O tema, sob o ponto de vista jurídico, é sedutor.
Com efeito, dentre os pressupostos para o provimento sobre o mérito, destaca o Código de Processo Civil as condições da ação, das quais avulta de importância a legitimidade ad causam, que ao juiz, em qualquer grau de jurisdição, cumpre conhecer espontaneamente e cuja presença cumpre preliminarmente sindicar (REsp 808.536), ainda que não discutida em primeira instância ou não abordada pela sentença (REsp 889.181/MG).
São razões consideradas legítimas no sistema, cuja inobservância dos requisitos que nelas se expressam compromete o próprio exercício da jurisdição, segundo autorizadas manifestações doutrinárias.
No plano processual, parte na relação jurídica controvertida (res in judicium deducta) corresponde a uma situação de direito material, na medida em que de direito material é a pretensão que constitui objeto do processo.
Da estreita conexidade existente entre os conceitos de parte legítima e parte de direito material decorre que somente terão legitimidade ativa e passiva para a causa aquelas mesmas pessoas que sejam titulares da relação jurídica substancial posta como objeto do juízo, não sendo dado a ninguém postular em juízo direito de outrem.
É fácil compreender que assim seja, pois o direito processual civil apresenta sensível vocação para a solução de situações jurídicas individuais, tendência essa que se evidencia pela tradicional exigência de que o interesse de agir seja pessoal e direto em relação a “ei qui agit” e, bem assim, que a legitimação para a causa derive da coincidência entre a titularidade da pretensão de direito material e a pessoa que a pretende fazer valer, através do exercício do direito de ação, como já teve oportunidade de anotar Cândido Rangel Dinamarco.
Para a Teoria Geral do Direito, a relação jurídica é definida como o vínculo abstrato, segundo o qual, por força da imputação normativa, uma pessoa, sujeito ativo, tem o direito subjetivo de exigir de outra, denominada sujeito passivo, o cumprimento de certa prestação, segundo o magistério de Paulo de Barros Carvalho (“Curso de Direito Tributário”, Saraiva, 4ª edição, p. 190).
Na seara tributária, a relação jurídica estabelece-se, em face do que resulta da leitura conjunta do art. 119 e art. 121, ambos do CTN, entre a entidade política competente para instituir e exigir o tributo e a pessoa que, por manter relação direta com o respectivo fato gerador do imposto, está obrigada a seu pagamento.
Em se tratando de especificamente de ICMS, dispõe a Lei Complementar nº 87/96, a quem a Constituição confiou a uniforme disciplina do imposto, que contribuinte é qualquer pessoa, física ou jurídica, que realize, com habitualidade ou em volume que caracterize intuito comercial, operações de circulação de mercadoria ou prestações de serviços de transporte interestadual e intermunicipal e de comunicação, ainda que as operações e as prestações se iniciem no exterior (CTN, art. 4º).
A propósito, mostra-se oportuno o magistério de Souto Maior Borges, quando discorre sobre temas afins, mas que guardam inteira pertinência com o objeto deste trabalho (in “Teoria Geral da Isenção Tributária”, Malheiros, 3ª edição, 2ª tiragem, p. 185 e segts.):
“Em decorrência da incidência jurídica, devedora do tributo é a pessoa legalmente assinalada como obrigada ao seu pagamento, isto é, eleita pela lei tributária para satisfazer a respectiva obrigação.”
“A incidência jurídica do tributo pressupõe a inclusão de determinado fato no campo da regra jurídica da tributação.
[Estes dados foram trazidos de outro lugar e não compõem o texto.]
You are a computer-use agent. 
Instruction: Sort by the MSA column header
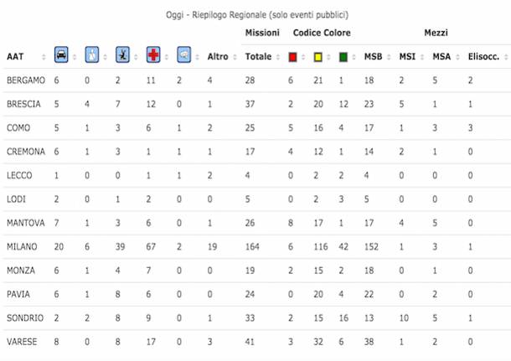(x=441, y=57)
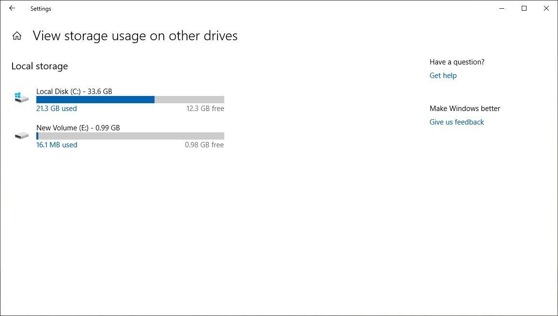
Task: Click the Local storage heading
Action: [39, 66]
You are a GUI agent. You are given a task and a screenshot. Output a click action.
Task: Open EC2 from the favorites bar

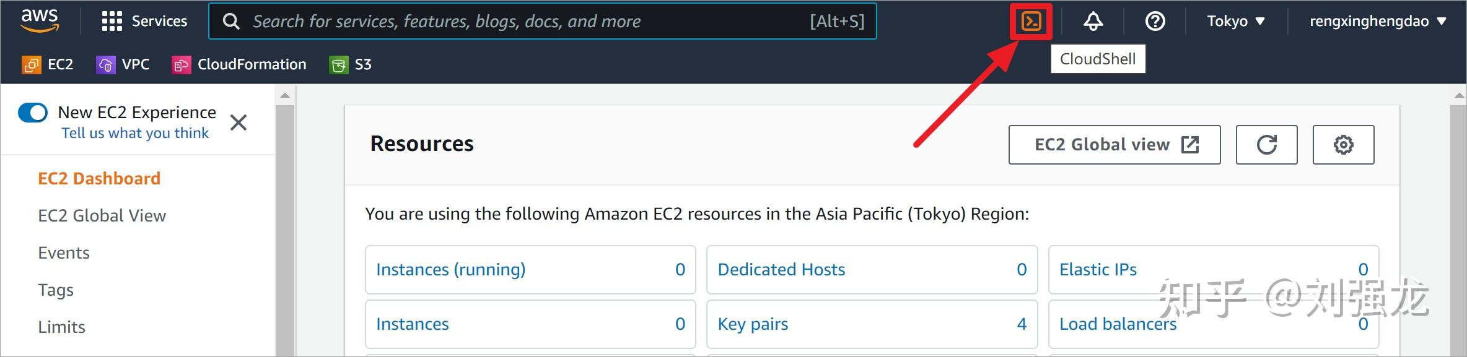click(x=47, y=64)
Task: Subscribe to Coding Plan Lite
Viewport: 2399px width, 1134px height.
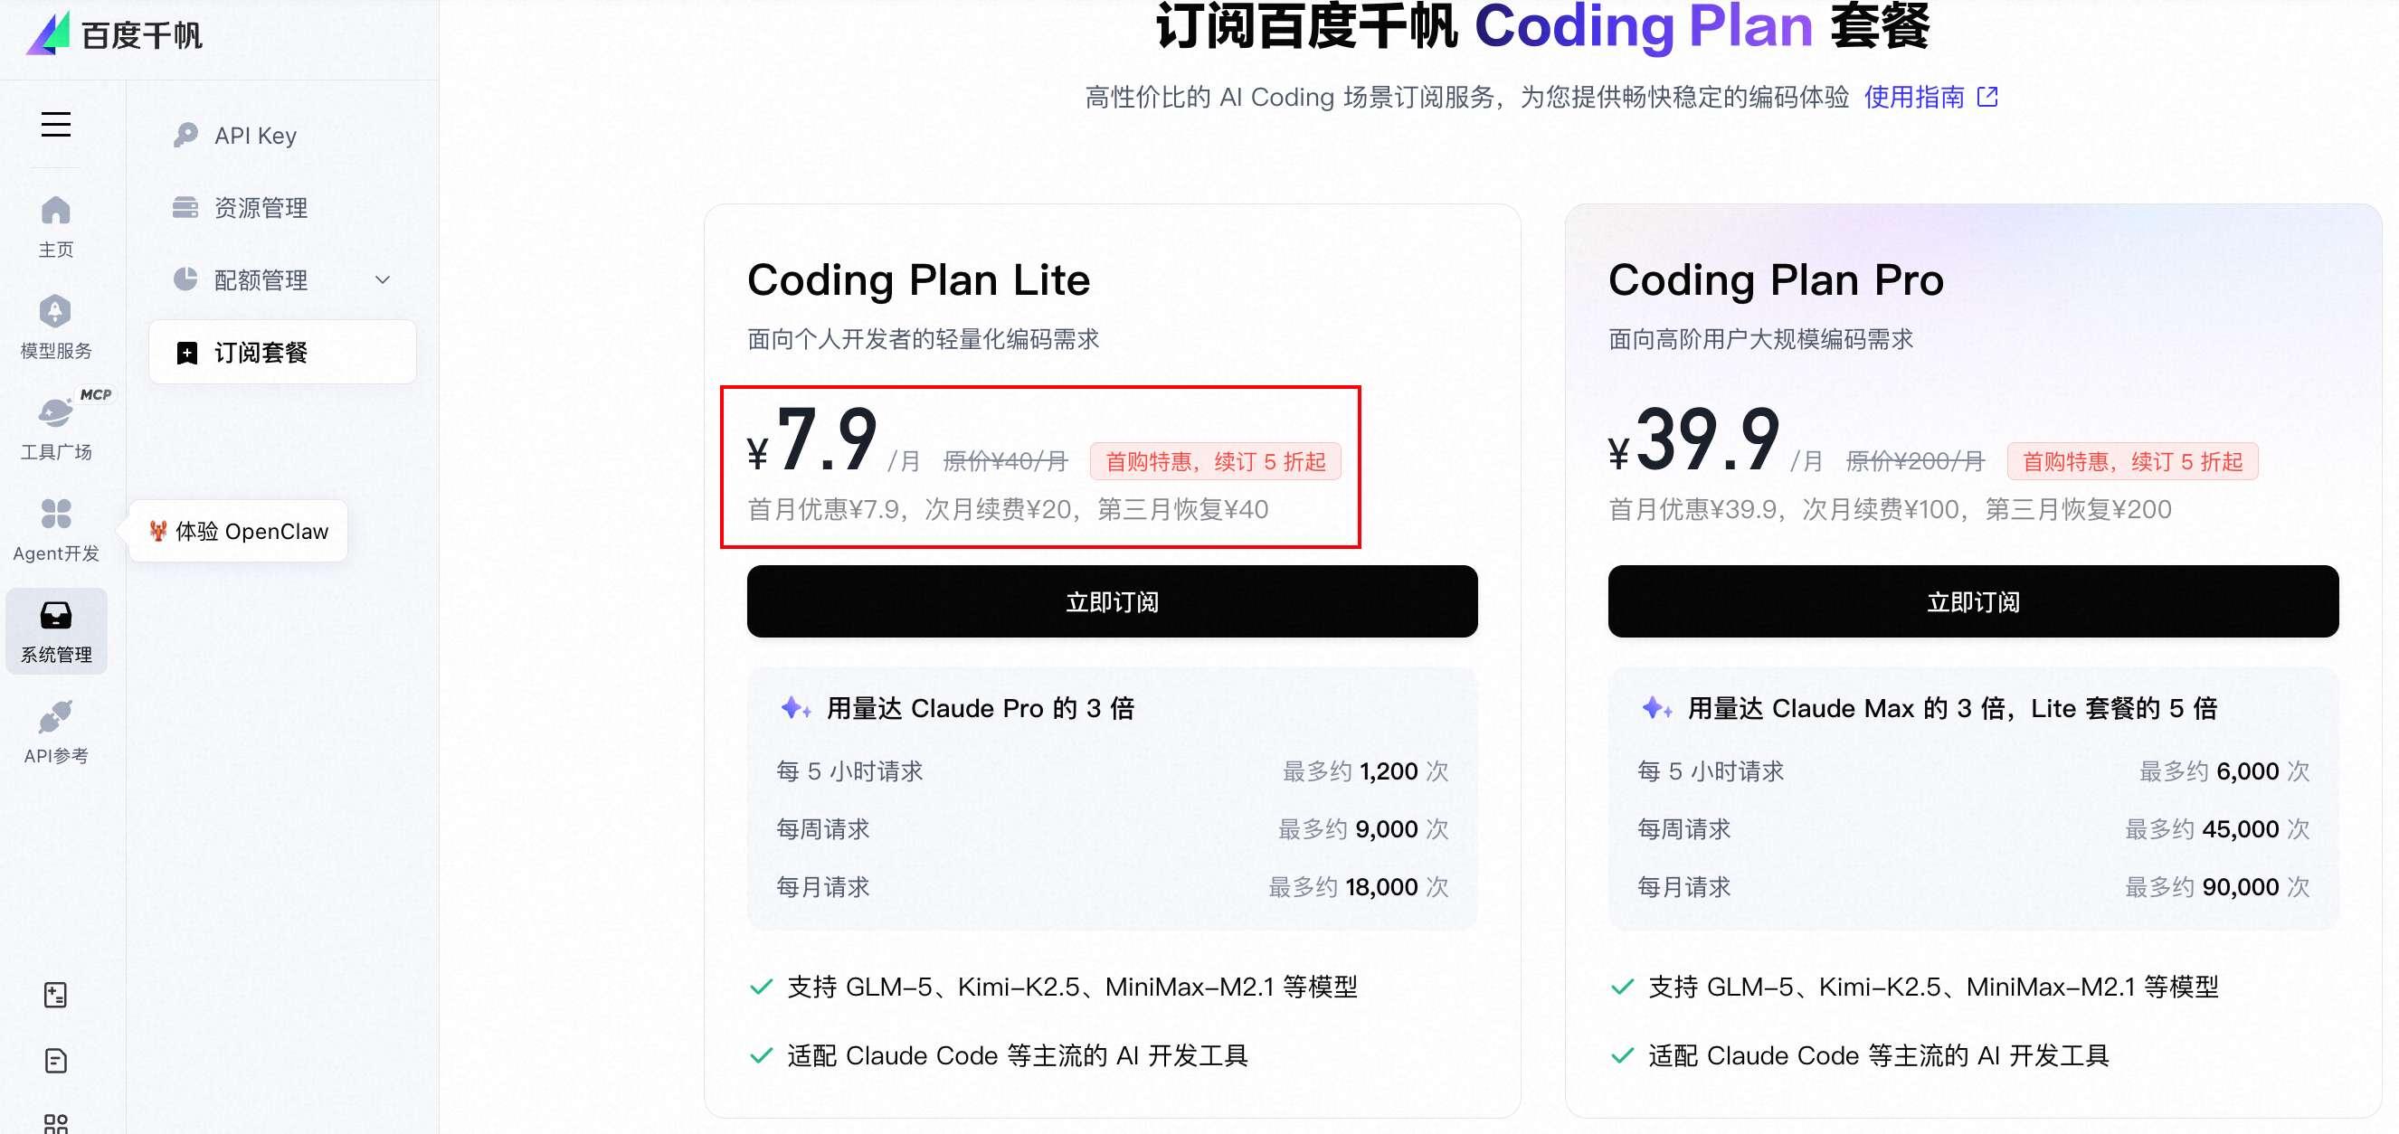Action: coord(1111,601)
Ocorrendo o fato gerador, há incidência do tributo ou da regra jurídica sobre o fato e, pois, desencadeia-se como efeito típico o surgimento da obrigação tributária para uma pessoa determinada”.
“O conceito jurídico de incidência tributária corresponde ao momento em que se instaura a respectiva obrigação para uma determinada pessoa, pela ocorrência do gerador ou hipótese de incidência da regra jurídica de tributação. O sujeito passivo da obrigação tributária é, portanto, o contribuinte de jure e não o contribuinte de facto.”
Sob o ponto de vista jurídico, a eleição do sujeito passivo da obrigação tributária é uma decorrência da noção de fato gerador (hipótese de incidência) da obrigação tributária. A pessoa escolhida pelo legislador para figurar no pólo passivo da relação tributária, o devedor do tributo, é, pois, o contribuinte legal, ou contribuinte de direito (de jure).
Eis porque, no campo da relação jurídica tributária, a obrigação nasce, se desenvolve e se extingue não pelo modo com que os particulares tenham determinado, mas pela forma que a lei tenha disposto, tenha regulado.
Entretanto, nem sempre, sob o ponto de vista financeiro, o sujeito passivo é, definitivamente, gravado pelo tributo, por resultado da repercussão econômica, que, segundo explicação ofertada por Souto Maior Bordes, “processa-se geralmente através dos mecanismos de formação de preços, aos quais se incorpora a parcela correspondente ao tributo, nas diversas etapas dos ciclos de produção, industrialização e comercialização do bem”. A repercussão ou translação é, assim, a transferência do ônus tributário do contribuinte de direito (de jure) para o contribuinte de fato (de facto).
Em tema de tributos que comportam a transferência do respectivo encargo financeiro, denominados indiretos, assume especial relevância jurídica a correta identificação do sujeito passivo da obrigação tributária, uma vez que o direito tributário somente se interessa pelo sujeito passivo de jure, pessoa que a lei escolhe para suportar na ordem jurídica o ônus do tributo.
Eis, mais uma vez, o magistério de Souto Maior Borges:
“Economicamente, carga tributária pode ser suportada por pessoa distinta do contribuinte de direito. A incidência econômica do tributo é sobre a pessoa que suporta em definitivo o ônus monetário. O contribuinte percutido pode eventualmente suportar em definitivo a incidência econômica do tributo. Mas, pode acontecer que o contribuinte percutido faça repercutir a carga tributária sobre outrem.”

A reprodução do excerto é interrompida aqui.